_TO DO_: Please rescale the material starting with its first line and going on through the line containing "Action: pos(38,111)", both included, writing out only those lines again with the requests. Multiply every coordinate in the answers by 0.4 and round each to a whole number, with halves going up.

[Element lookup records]

───

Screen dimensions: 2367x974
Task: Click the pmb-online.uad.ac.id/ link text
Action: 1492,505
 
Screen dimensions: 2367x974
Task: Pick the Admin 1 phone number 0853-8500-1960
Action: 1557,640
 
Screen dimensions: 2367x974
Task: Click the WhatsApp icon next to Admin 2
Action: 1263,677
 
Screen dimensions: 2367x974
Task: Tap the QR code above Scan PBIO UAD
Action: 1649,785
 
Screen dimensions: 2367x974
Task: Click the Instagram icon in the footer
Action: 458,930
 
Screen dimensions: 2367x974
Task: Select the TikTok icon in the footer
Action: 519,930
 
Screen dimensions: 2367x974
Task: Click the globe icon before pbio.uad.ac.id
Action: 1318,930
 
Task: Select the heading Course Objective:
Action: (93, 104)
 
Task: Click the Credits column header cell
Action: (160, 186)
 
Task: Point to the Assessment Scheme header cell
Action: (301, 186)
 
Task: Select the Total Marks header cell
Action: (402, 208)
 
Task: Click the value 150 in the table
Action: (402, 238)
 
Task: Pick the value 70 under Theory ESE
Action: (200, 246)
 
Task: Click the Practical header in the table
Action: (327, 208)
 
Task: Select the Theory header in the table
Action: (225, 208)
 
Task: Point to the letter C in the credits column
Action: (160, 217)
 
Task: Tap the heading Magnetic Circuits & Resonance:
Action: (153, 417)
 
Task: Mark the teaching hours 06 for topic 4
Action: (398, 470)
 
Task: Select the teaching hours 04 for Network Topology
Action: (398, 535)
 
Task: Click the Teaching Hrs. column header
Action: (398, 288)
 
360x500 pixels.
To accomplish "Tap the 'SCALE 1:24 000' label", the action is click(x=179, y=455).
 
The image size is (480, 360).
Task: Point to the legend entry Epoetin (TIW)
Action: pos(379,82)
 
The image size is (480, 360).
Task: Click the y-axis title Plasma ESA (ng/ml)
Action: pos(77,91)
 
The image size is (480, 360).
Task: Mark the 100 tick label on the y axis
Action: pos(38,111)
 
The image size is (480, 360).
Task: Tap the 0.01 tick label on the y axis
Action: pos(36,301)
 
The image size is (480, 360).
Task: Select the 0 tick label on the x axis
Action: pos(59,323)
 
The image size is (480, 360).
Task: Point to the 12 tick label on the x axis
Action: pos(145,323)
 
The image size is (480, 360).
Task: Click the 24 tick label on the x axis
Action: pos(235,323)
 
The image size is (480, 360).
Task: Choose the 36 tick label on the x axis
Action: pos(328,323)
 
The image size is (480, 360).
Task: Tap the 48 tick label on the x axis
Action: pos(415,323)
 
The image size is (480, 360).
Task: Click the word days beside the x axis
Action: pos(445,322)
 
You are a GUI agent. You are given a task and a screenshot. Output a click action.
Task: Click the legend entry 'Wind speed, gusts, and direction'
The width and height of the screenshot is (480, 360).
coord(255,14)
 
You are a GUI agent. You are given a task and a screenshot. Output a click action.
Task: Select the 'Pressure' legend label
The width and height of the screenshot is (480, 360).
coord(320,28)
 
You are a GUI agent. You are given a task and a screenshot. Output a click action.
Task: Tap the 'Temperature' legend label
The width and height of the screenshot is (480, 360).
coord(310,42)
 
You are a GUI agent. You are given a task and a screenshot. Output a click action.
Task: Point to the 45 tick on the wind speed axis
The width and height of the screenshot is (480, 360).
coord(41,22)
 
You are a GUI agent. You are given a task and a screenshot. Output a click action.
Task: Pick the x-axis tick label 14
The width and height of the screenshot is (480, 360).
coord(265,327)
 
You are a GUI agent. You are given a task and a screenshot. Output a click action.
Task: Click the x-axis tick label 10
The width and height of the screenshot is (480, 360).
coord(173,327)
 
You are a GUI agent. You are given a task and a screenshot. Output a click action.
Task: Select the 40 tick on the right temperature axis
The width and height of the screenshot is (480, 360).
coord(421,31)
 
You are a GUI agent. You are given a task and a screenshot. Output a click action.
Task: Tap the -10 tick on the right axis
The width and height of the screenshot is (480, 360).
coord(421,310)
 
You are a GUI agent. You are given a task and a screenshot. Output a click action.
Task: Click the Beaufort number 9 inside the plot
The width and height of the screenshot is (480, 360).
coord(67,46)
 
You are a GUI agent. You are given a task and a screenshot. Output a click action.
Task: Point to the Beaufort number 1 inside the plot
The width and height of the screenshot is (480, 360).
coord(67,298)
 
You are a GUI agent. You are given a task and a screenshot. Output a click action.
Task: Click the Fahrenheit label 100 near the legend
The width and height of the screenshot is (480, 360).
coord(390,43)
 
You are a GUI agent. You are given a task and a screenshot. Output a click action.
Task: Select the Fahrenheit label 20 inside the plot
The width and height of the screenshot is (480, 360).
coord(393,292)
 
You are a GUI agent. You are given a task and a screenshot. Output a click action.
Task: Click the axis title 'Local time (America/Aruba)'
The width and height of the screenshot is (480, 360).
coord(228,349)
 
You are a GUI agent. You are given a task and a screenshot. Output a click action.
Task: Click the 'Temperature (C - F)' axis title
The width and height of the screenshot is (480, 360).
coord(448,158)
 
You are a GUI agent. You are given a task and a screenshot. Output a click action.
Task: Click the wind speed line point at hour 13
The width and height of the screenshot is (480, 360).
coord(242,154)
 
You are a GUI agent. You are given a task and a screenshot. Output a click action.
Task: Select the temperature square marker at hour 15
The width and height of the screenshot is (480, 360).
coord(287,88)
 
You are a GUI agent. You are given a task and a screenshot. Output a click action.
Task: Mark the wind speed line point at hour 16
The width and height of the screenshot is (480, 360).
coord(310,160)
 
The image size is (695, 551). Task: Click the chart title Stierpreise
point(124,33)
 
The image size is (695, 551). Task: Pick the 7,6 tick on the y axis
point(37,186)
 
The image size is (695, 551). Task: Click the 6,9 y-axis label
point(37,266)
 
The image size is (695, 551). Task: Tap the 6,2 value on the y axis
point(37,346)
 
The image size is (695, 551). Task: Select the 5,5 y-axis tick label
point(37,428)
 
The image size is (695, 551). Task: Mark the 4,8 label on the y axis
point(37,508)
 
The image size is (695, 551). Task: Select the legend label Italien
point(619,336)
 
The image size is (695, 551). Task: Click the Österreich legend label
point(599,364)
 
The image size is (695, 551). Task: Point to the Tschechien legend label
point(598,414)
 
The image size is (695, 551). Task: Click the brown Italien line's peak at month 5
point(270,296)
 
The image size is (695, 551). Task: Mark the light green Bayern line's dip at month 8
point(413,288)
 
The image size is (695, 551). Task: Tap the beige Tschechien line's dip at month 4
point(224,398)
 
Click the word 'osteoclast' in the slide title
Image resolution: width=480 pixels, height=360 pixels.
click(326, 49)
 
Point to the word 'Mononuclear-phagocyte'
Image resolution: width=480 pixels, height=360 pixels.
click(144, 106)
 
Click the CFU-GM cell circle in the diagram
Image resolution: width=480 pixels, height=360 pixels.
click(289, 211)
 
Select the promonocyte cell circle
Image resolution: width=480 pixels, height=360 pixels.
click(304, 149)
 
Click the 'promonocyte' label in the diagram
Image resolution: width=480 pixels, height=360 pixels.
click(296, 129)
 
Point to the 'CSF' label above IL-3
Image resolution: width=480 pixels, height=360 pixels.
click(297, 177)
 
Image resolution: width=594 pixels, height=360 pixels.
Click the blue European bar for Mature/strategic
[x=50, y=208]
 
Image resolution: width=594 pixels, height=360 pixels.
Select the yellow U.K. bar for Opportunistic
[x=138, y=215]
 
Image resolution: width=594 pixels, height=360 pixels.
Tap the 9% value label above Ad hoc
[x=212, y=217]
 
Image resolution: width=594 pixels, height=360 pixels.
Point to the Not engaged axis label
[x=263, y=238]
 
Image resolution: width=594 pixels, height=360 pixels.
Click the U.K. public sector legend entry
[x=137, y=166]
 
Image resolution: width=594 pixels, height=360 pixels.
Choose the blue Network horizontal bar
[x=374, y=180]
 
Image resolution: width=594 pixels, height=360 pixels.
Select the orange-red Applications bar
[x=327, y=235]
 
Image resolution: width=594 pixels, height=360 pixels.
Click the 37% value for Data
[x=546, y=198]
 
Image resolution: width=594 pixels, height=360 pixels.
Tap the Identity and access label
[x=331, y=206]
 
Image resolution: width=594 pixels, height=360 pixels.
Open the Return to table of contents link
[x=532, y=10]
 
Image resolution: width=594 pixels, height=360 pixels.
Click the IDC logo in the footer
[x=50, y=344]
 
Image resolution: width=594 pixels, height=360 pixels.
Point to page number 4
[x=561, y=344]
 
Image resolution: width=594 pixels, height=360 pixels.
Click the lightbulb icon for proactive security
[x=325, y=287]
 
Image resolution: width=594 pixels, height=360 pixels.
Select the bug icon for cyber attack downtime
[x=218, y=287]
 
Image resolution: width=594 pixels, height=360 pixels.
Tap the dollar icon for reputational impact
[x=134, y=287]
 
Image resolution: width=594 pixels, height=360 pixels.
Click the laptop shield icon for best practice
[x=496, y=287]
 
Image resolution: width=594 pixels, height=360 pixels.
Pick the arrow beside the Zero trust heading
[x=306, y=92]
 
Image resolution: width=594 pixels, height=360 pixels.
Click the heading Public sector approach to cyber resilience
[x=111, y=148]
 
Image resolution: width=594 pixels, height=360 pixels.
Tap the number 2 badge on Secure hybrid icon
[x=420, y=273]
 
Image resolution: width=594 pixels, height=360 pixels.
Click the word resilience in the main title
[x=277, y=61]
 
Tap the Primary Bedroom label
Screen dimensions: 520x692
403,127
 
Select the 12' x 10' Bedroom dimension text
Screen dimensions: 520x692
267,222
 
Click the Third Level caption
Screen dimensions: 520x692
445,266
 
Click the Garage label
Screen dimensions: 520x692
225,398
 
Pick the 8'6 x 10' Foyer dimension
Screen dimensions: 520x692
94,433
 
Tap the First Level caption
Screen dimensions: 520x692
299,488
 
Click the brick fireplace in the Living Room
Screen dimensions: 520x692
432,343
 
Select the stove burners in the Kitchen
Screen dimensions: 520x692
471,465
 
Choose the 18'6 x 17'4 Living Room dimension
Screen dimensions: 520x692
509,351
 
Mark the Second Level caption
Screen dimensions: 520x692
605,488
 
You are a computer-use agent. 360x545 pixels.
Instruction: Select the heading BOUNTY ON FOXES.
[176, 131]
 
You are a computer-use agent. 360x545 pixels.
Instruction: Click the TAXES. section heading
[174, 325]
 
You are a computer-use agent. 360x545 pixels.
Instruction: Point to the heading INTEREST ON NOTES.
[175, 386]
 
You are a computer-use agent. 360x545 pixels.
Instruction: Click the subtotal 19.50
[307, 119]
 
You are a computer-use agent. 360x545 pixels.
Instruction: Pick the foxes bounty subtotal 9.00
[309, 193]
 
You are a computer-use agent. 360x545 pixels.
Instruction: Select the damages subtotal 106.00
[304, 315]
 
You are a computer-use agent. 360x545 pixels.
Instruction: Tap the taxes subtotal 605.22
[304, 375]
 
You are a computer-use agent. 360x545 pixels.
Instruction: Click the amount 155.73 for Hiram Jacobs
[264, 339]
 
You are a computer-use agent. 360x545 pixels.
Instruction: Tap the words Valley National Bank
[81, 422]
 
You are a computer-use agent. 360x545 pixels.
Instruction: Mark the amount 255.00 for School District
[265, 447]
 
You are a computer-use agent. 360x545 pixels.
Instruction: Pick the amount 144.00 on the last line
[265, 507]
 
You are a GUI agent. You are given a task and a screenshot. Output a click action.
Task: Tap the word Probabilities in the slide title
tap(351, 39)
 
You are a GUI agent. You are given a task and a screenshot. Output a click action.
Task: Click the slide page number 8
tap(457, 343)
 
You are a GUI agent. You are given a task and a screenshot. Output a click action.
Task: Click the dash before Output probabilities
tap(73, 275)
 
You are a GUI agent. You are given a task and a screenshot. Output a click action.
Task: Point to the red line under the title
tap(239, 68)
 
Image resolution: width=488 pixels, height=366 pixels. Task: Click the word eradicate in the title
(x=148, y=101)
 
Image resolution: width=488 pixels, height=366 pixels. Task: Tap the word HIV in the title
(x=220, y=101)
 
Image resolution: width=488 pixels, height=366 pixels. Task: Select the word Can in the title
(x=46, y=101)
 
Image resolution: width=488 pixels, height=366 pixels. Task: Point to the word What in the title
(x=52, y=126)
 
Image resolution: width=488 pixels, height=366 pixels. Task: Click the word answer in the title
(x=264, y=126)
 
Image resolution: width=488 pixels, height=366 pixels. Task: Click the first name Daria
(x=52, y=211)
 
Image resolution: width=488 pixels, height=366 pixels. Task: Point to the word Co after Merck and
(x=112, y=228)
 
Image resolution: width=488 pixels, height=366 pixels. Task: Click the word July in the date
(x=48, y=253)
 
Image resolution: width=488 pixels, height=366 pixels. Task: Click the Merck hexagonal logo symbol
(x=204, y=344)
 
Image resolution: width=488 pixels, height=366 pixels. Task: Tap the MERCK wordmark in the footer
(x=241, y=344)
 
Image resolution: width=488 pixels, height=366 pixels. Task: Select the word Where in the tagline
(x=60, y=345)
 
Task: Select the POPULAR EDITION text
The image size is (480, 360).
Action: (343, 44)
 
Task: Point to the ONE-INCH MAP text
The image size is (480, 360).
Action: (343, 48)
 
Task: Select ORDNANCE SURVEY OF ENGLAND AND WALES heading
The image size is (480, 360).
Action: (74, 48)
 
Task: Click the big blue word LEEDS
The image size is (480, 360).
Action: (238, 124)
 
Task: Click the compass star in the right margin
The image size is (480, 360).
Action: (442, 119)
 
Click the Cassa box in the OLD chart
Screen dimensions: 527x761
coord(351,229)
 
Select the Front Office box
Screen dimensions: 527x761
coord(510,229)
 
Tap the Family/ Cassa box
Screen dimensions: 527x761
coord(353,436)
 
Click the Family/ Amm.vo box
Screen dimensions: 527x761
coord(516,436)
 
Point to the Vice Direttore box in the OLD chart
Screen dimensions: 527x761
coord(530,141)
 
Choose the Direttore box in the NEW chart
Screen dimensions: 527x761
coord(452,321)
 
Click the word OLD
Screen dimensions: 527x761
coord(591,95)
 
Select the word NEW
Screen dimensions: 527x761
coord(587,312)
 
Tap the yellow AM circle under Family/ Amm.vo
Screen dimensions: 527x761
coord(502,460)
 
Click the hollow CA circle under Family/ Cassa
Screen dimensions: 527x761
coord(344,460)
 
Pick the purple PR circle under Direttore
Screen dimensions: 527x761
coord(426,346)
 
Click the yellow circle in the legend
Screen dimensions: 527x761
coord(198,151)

───

_WRITTEN RESPONSE_:
Screen dimensions: 2367x974
Task: Click the pmb-online.uad.ac.id/ link text
Action: 597,202
 
Screen dimensions: 2367x974
Task: Pick the Admin 1 phone number 0853-8500-1960
Action: 623,256
 
Screen dimensions: 2367x974
Task: Click the WhatsApp icon next to Admin 2
Action: 505,271
 
Screen dimensions: 2367x974
Task: Tap the QR code above Scan PBIO UAD
Action: 660,314
 
Screen dimensions: 2367x974
Task: Click the Instagram icon in the footer
Action: 183,372
 
Screen dimensions: 2367x974
Task: Select the TikTok icon in the footer
Action: 208,372
 
Screen dimensions: 2367x974
Task: Click the globe icon before pbio.uad.ac.id
Action: 527,372
 
Task: Select the heading Course Objective:
Action: (37, 42)
 
Task: Click the Credits column header cell
Action: (64, 74)
 
Task: Point to the Assessment Scheme header cell
Action: (120, 74)
 
Task: Select the Total Marks header cell
Action: (161, 83)
 
Task: Click the value 150 in the table
Action: (161, 95)
 
Task: Pick the value 70 under Theory ESE
Action: (80, 98)
 
Task: Click the Practical header in the table
Action: (131, 83)
 
Task: Select the Theory header in the table
Action: (90, 83)
 
Task: Point to the letter C in the credits column
Action: (64, 87)
 
Task: Tap the heading Magnetic Circuits & Resonance:
Action: (61, 167)
 
Task: Mark the teaching hours 06 for topic 4
Action: (159, 188)
 
Task: Select the teaching hours 04 for Network Topology
Action: (159, 214)
 
Task: Click the Teaching Hrs. column header
Action: (159, 115)
 
360x500 pixels.
To accomplish "Tap the 'SCALE 1:24 000' label", the action is click(x=72, y=182).
 
The image size is (480, 360).
Task: Point to the legend entry Epoetin (TIW)
Action: pos(152,33)
 
The image size is (480, 360).
Task: Click the y-axis title Plasma ESA (ng/ml)
Action: pos(31,36)
 
The image size is (480, 360).
Task: Mark the 100 tick label on the y axis
Action: pos(15,44)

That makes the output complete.